Death of the estate agent
Although many business sectors were hit hard by the 2008-2009 recession and had to make people redundant, possibly no sector lost more staff than those involved in residential property marketing, says Lanice Steward, MD of Anne Porter Knight Frank.
"The latest figures from the Institute of SA Estate Agents show that the number of registered agents dropped by 60 percent. This was attrition in its severest form," said Steward.
A serious shortage of agents
The property marketing sector, said Steward, is now beginning to find itself in a difficult position due to a serious shortage of agents and its predicament was for a long time made worse by the fact that SETA and the Estate Agency Affairs Board had not finalised plans for examinations. Fortunately this has now been done.
"The situation is also not helped by the greatly increased training costs involved in becoming an agent; R10 000 being the figure suggested (but unconfirmed)," said Steward.
Raising the standard of estate agents
"This," she added, "means that many previously disadvantaged individuals will find it difficult to qualify unless bursaries are awarded on a large scale."

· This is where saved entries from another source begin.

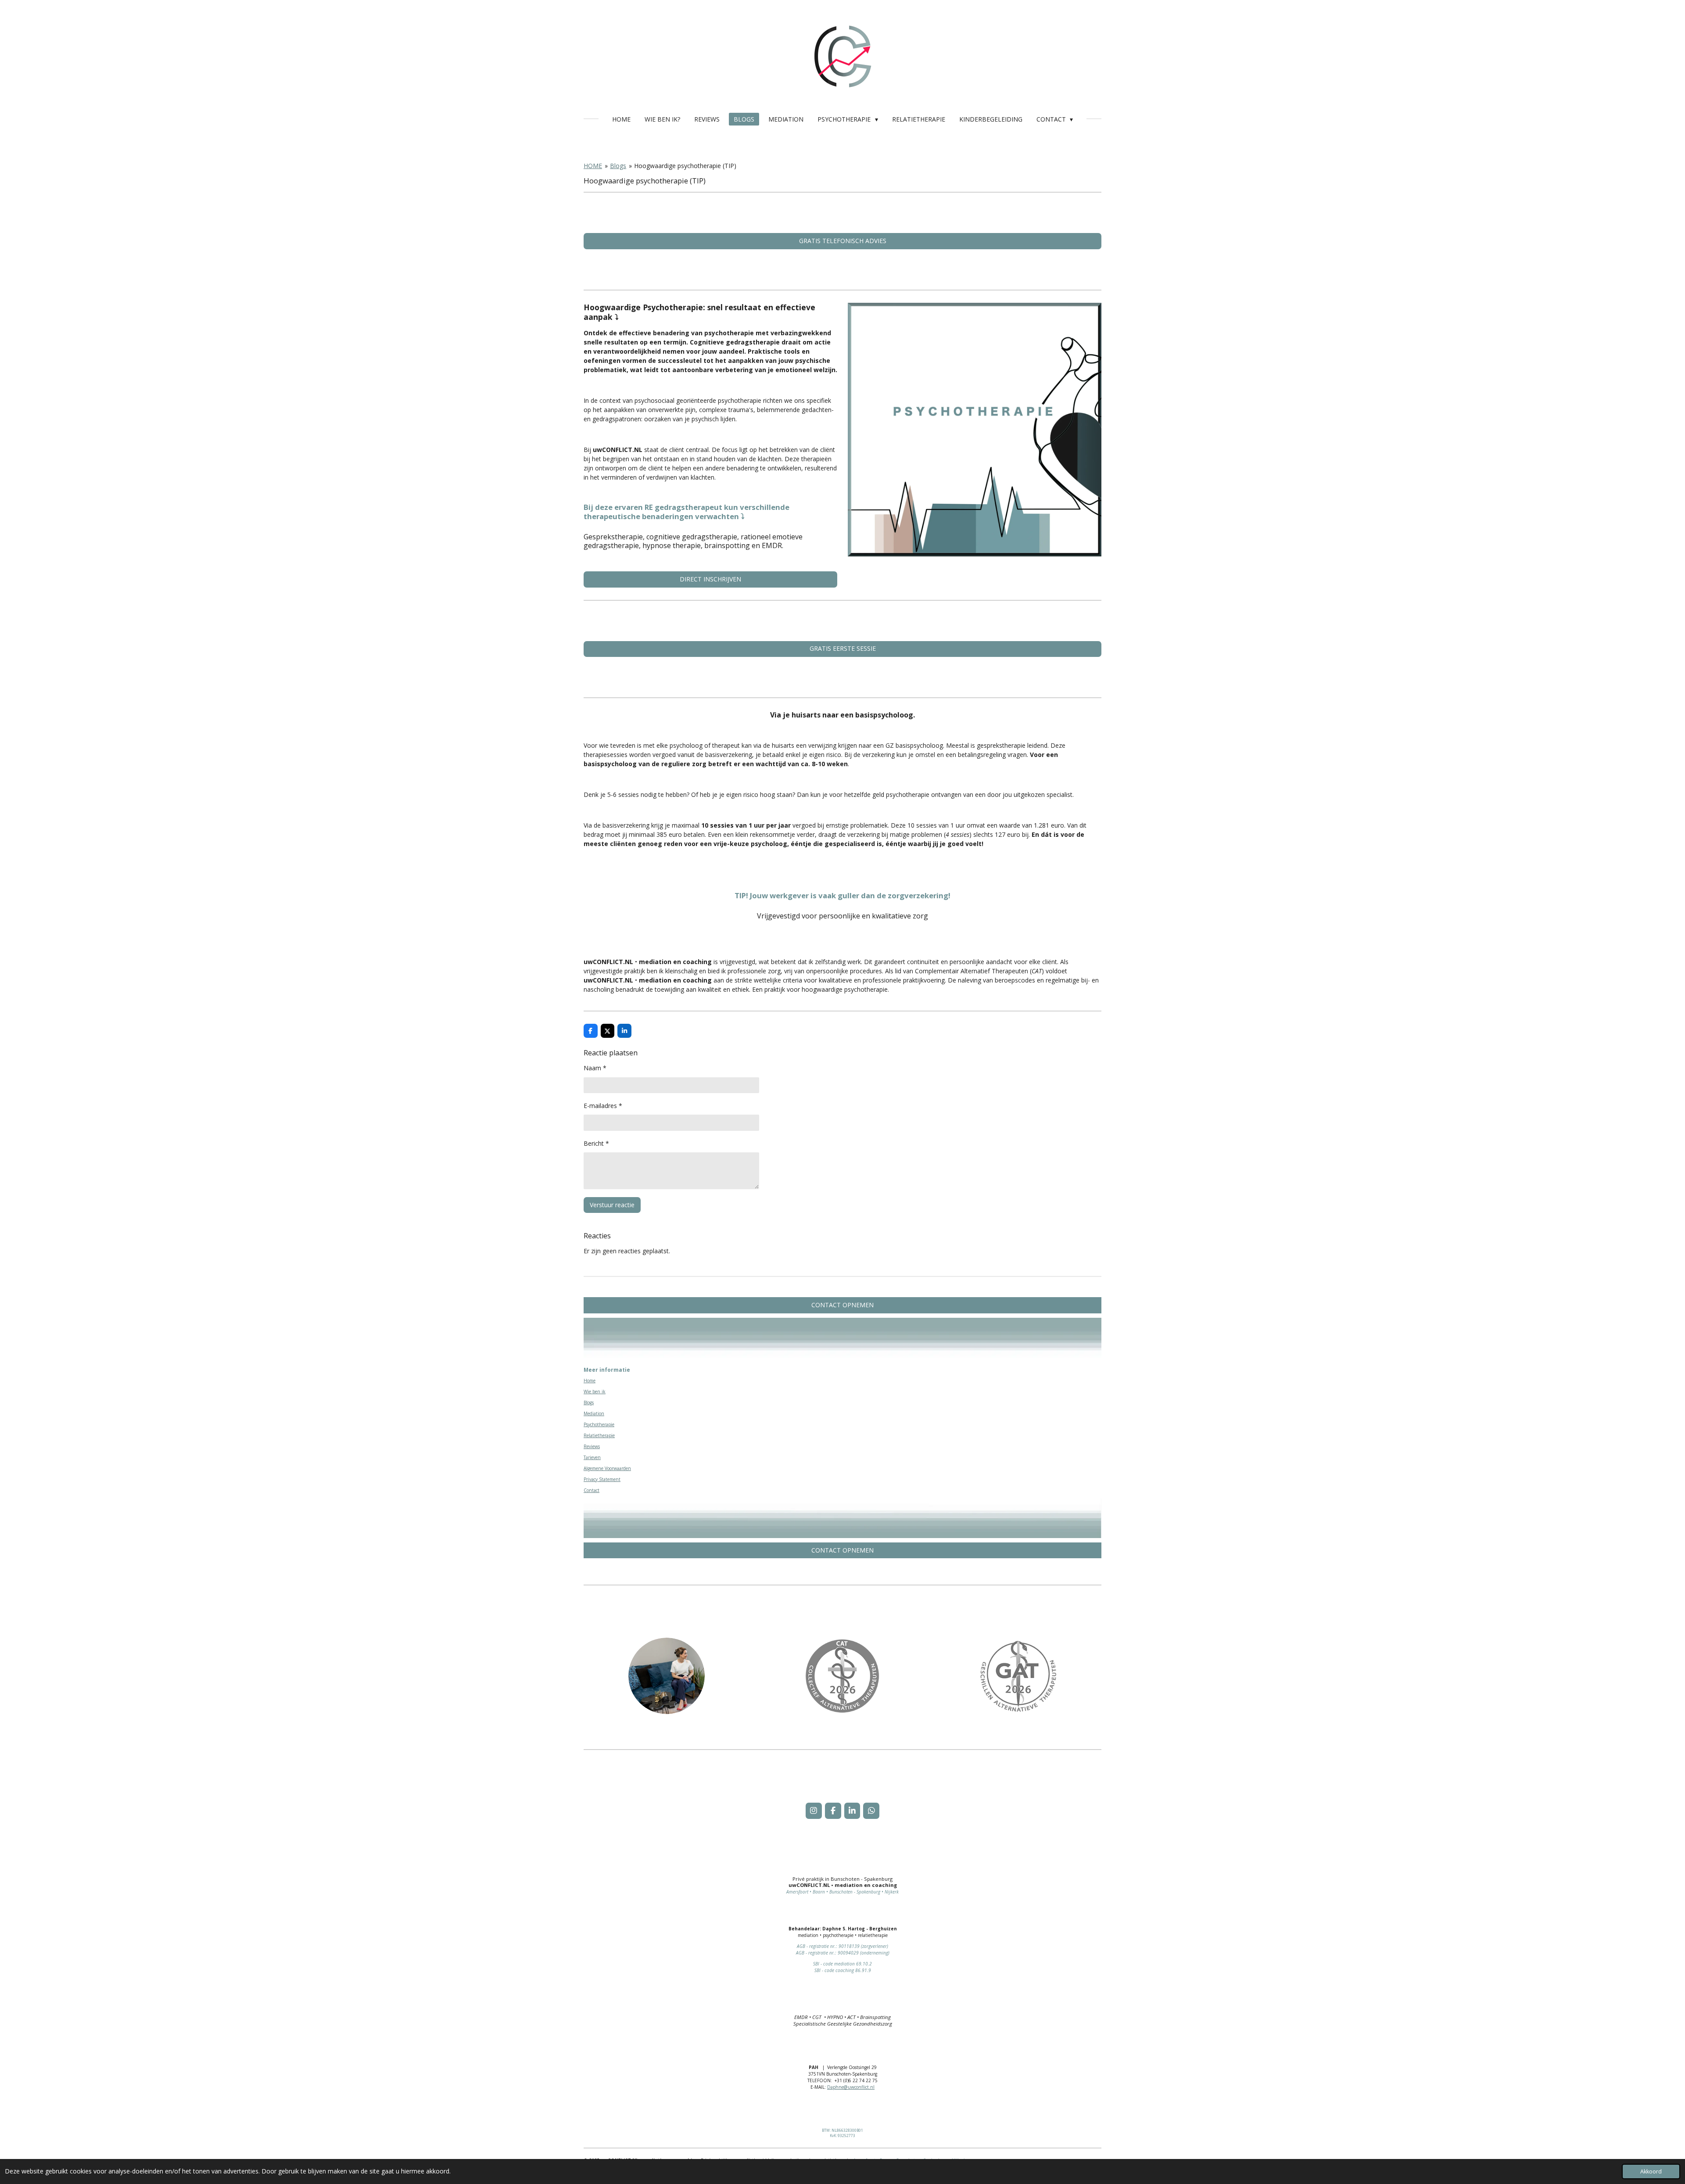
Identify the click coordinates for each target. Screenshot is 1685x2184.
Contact (591, 1490)
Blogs (618, 165)
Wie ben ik (595, 1391)
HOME (593, 165)
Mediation (594, 1413)
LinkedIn (922, 1788)
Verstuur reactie (612, 1205)
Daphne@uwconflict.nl (851, 2087)
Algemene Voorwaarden (607, 1468)
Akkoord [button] (1651, 2171)
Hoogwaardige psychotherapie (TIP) (685, 165)
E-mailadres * (603, 1105)
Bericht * (596, 1143)
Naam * (595, 1068)
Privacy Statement (602, 1479)
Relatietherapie (599, 1435)
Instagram (876, 1788)
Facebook (898, 1788)
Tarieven (592, 1457)
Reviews (592, 1446)
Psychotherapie (599, 1424)
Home (589, 1380)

The good news, said Steward, is that the new qualifications criteria are already raising the standard of estate agents to a professional level and improving the image of agents and the shortage of agents should now slowly be solved.
A recognised profession
"The residential marketing profession needs a targeted marketing campaign. We have to recognise that with the more stringent educational levels we are now a recognised profession and are competing with other professions for quality staff.
"Todays agents are not just salespeople. They are training paralegal consultants responsible for handling what is in most cases their clients biggest investment."